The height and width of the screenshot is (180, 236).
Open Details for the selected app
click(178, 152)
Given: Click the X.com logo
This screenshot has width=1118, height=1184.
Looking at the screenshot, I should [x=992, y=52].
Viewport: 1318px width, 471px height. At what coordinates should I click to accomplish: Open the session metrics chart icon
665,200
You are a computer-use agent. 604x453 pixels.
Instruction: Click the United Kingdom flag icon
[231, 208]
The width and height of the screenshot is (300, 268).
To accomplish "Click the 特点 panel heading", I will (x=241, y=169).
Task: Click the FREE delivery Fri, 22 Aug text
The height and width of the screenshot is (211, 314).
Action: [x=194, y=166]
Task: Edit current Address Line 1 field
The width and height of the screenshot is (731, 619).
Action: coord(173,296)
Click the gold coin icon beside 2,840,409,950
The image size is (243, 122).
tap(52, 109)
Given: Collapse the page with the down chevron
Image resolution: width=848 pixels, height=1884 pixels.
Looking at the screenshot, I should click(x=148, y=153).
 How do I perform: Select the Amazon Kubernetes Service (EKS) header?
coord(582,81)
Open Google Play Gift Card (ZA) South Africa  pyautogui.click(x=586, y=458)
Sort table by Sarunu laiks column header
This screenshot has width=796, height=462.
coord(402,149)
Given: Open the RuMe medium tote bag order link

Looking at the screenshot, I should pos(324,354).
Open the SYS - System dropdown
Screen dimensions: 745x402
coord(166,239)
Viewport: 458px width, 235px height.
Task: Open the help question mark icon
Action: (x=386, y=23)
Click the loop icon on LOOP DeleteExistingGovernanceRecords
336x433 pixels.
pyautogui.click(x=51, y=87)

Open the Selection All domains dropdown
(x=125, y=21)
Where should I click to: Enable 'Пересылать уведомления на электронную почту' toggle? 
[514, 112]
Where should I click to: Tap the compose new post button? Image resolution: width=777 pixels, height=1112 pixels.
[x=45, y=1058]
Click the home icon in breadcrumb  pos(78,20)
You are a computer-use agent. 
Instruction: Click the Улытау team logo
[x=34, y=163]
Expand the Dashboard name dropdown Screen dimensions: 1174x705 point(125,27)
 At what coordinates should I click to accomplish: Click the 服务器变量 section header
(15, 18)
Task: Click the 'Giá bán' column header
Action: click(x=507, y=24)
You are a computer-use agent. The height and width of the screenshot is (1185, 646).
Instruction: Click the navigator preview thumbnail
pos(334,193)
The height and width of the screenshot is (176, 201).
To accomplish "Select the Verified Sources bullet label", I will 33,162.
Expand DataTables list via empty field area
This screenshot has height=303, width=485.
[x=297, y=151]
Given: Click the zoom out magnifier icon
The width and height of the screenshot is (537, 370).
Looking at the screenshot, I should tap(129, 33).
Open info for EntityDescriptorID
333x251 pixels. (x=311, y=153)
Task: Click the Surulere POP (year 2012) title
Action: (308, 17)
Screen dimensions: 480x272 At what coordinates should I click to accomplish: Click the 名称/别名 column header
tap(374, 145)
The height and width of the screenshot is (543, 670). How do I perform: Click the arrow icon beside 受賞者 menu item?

····················

## What is required
Copy out each line of the material in which the word "computer" turns up.

## Output below
You are a computer-use agent. 604x453 pixels.
You are a computer-use agent. 
You are a computer-use agent. The height and width of the screenshot is (1185, 646).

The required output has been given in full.